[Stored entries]
________________

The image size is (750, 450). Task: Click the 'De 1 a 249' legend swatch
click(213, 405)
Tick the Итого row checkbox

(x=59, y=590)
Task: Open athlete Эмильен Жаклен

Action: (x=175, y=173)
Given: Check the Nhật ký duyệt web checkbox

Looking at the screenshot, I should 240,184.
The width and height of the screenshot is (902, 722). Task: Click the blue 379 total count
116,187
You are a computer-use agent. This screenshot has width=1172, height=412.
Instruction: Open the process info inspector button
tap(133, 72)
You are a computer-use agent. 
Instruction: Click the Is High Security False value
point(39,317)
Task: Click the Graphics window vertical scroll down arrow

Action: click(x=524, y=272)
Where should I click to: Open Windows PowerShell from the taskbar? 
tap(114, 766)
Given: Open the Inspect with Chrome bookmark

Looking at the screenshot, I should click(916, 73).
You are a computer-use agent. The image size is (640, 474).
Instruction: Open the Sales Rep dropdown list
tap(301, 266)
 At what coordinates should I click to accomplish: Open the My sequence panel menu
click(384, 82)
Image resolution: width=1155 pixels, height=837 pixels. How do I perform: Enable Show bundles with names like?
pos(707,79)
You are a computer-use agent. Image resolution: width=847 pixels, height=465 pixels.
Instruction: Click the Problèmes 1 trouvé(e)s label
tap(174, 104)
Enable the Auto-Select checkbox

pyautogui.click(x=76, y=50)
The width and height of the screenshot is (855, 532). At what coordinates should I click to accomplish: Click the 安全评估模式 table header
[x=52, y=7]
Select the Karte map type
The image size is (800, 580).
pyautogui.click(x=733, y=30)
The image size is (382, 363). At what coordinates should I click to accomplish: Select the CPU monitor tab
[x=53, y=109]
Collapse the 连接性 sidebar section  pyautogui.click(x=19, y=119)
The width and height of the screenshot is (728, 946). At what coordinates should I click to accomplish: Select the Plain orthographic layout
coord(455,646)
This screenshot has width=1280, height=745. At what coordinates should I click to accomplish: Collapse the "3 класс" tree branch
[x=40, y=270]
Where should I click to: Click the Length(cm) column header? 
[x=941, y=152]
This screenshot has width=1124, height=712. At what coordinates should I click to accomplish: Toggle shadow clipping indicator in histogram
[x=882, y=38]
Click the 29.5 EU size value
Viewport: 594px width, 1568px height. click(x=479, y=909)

________________

Every line of the records above where the string "agent" is found should be copied.

SOLVED PROBLEM
You are a computer-use agent. This screenshot has width=1172, height=412.
You are a computer-use agent. 
You are a computer-use agent. The image size is (640, 474).
You are a computer-use agent. Image resolution: width=847 pixels, height=465 pixels.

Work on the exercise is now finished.